The Jasonites also constitute a new chapter for Mr. Barba. The theater has a long pedagogical tradition, and he holds workshops for directors. But aside from a production two years ago, in which he used a large group of more experienced performers to play plague victims, he had stopped teaching actors altogether.
“Eugenio wasn’t interested in them anymore,” said Julia Varley, a British-born actress who has been with the Odin Teatret since 1976. “But through giving workshop participants the possibility of performing, he’s found a new way into it.”
This is not unimportant in the life of the theater. “It’s our way to give away our heritage,” said Roberta Carreri, an Italian actress with Odin since 1974. “If the meaning of life is to keep alive what we are doing, this is spreading our genes. On a cultural, theatrical level, these will be our children.”
The Jasonites also developed a number of smaller performances to present at places like the local psychiatric hospital and a bakery as part of the town festival. “You are always thinking,” said Andrea de San Juan Hazen, a 23-year-old Spanish actress and circus performer who can ride a six-foot unicycle. “Your mind is an explosion of creativity.”
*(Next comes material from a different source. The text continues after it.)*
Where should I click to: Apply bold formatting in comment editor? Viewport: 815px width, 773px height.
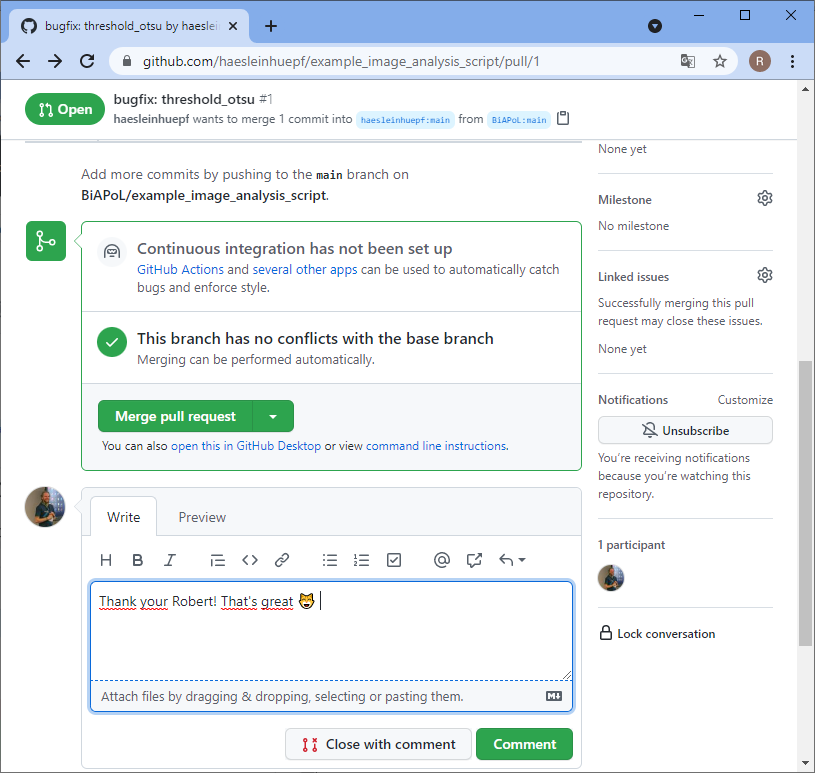pyautogui.click(x=138, y=560)
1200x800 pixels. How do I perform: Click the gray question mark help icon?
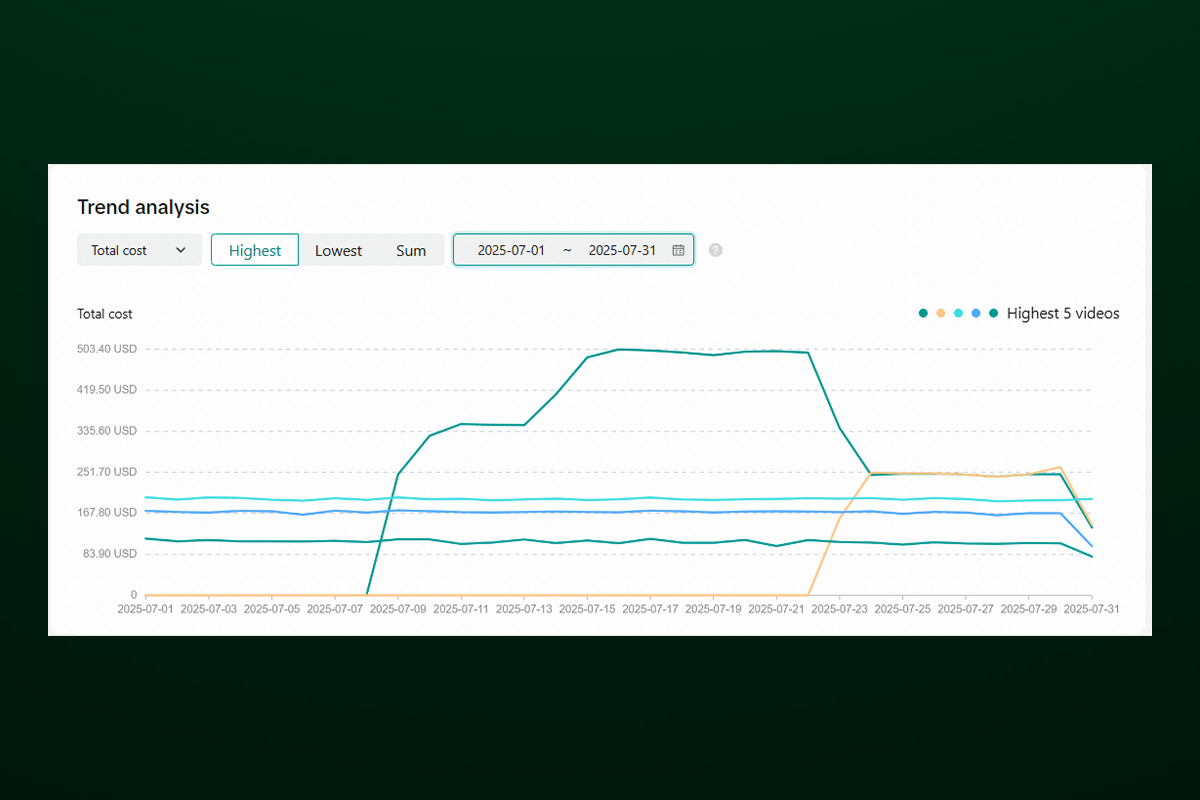pyautogui.click(x=715, y=250)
Adam Horowitz, 21, the only American Jasonite, who will be a senior at Yale this fall, said, “I stayed up with the Poles singing Sardinian songs until 2:30.” He had attended a performance by the Polish Teatr Zar group the night before. “Then I got up for the Balinese dance class at 7 o’clock. Where else do you have a chance to do that?”
The Jasonite group also included Álvaro Rodríguez, 36, whose theater group in Colombia works with massacre victims, and Sabera Shaik, 56, a director from Kuala Lumpur, Malaysia, who served as the pinch-hitting translator when the Balinese leader became ill.
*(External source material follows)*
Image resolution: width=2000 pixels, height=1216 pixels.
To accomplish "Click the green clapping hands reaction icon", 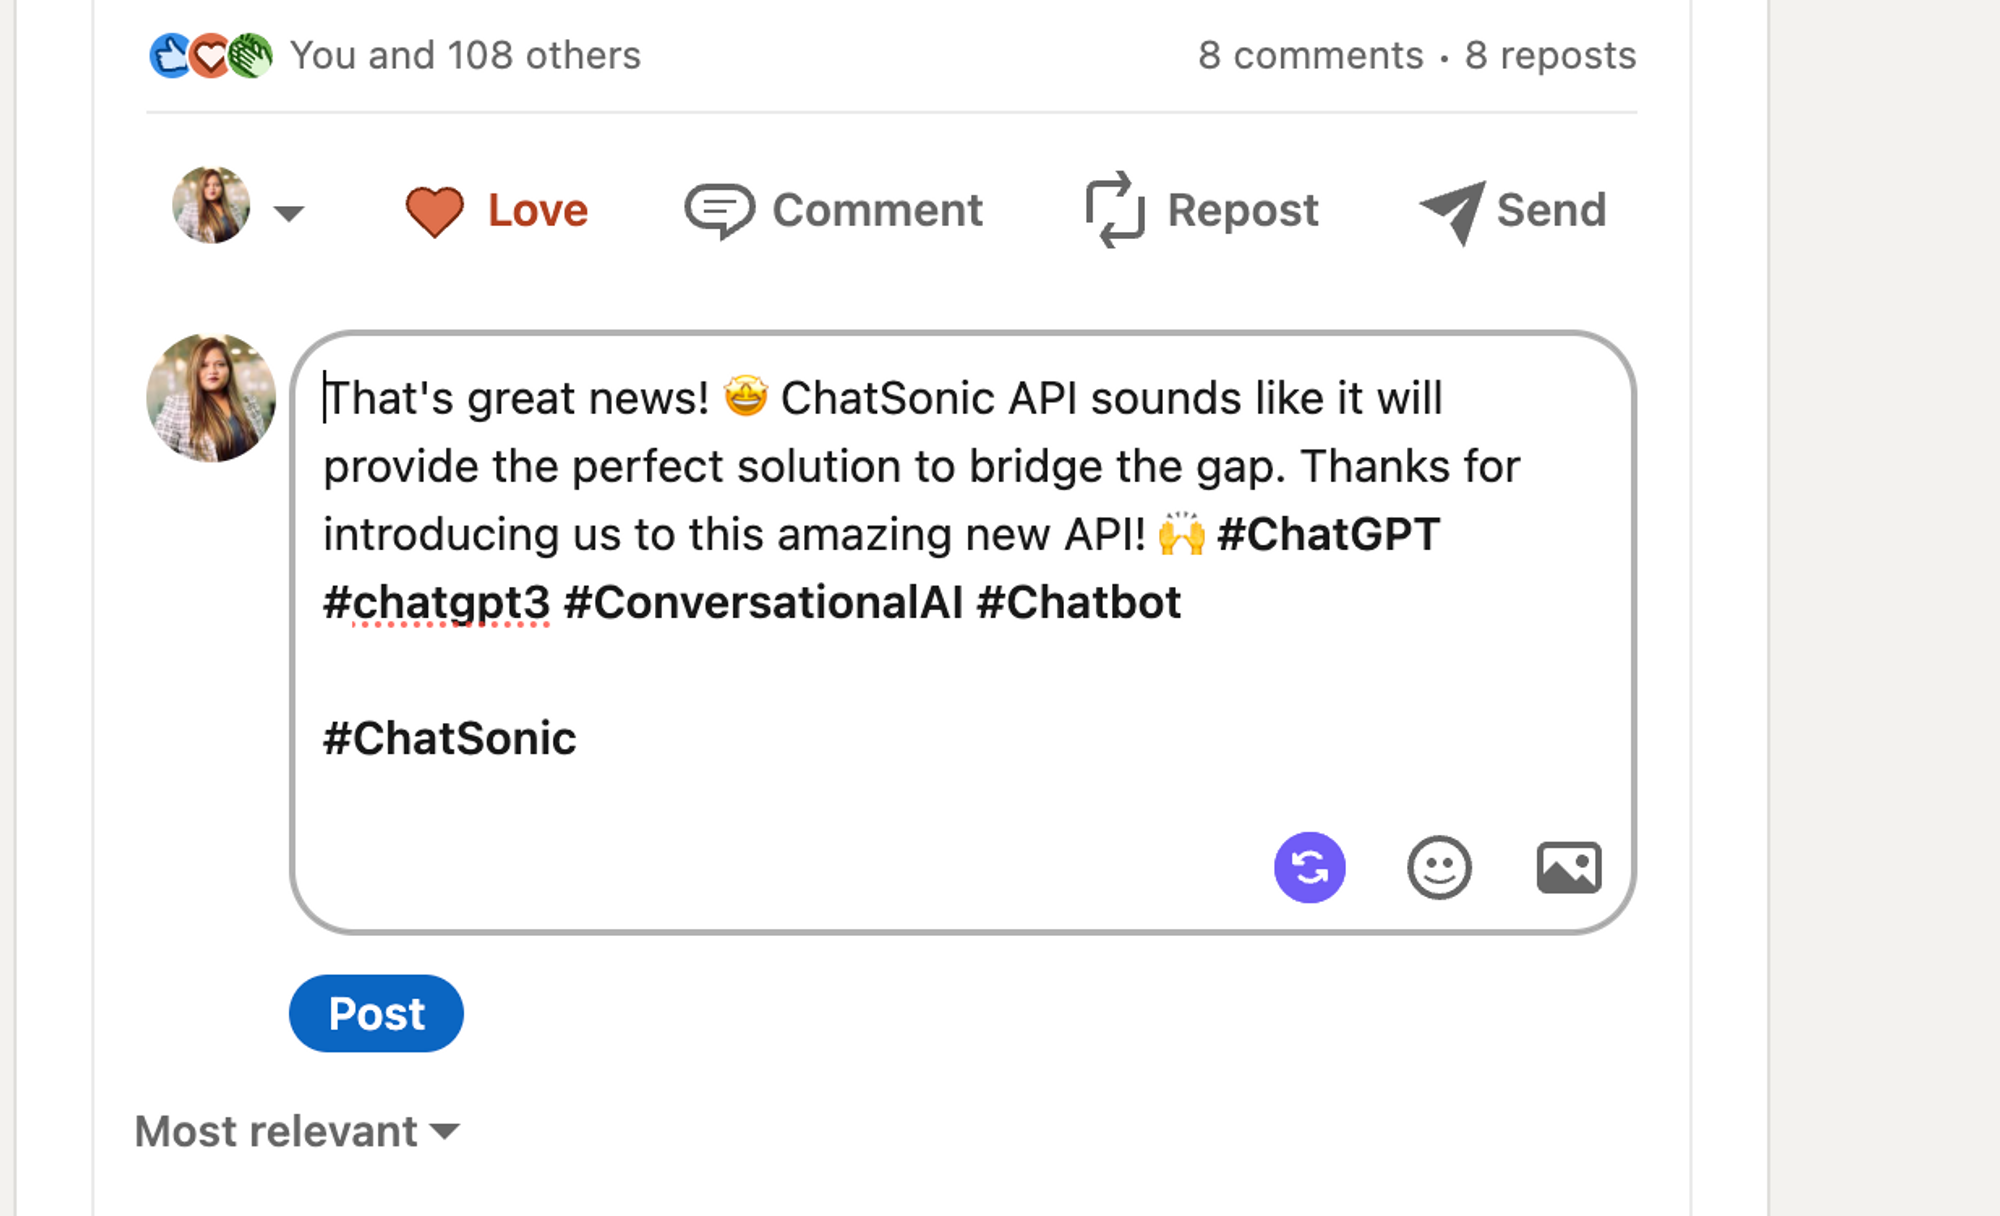I will [250, 55].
Participants described the experience as enlightening. Francesca Guillén, a 30-year-old performer from Mexico, was inspired by the Balinese to investigate her own cultural traditions. “Now, I feel a little bit naked,” she said. “I come here, and I would like to show something about my people, but all I can do is sing a song. It’s very Mexican, but it’s the only thing I can do.”
In Mr. Barba’s productions it is not unusual for actors to speak onstage in their native languages, and during rehearsal the language spoken could change five times in as many minutes.
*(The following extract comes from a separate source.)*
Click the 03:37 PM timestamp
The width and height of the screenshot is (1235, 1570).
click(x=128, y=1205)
For Marcelo Miguel, 31, who grew up in a Brazilian favela and is now a theater teacher in Germany, watching this led him to rethink his idea that as a nonnative German speaker, he could not perform in German.
“My horizons have been extended,” he said. “Acting is much larger than just language. What kind of a boundary is it, language?”
As the first performance approached, though, Mr. Barba was getting nervous. He called the Jasonites into the red room. “Everything you have learned in these days is in your hands,” he said. “But nobody can help you at the moment of truth: when you are standing before the spectators.”
Mr. Barba paused, looking around the circle of actors. “It is like a battle,” he said. “In the battle you will see your limitations and your capacities. Tonight is your fire baptism. Good luck. I hope I will be proud of you.”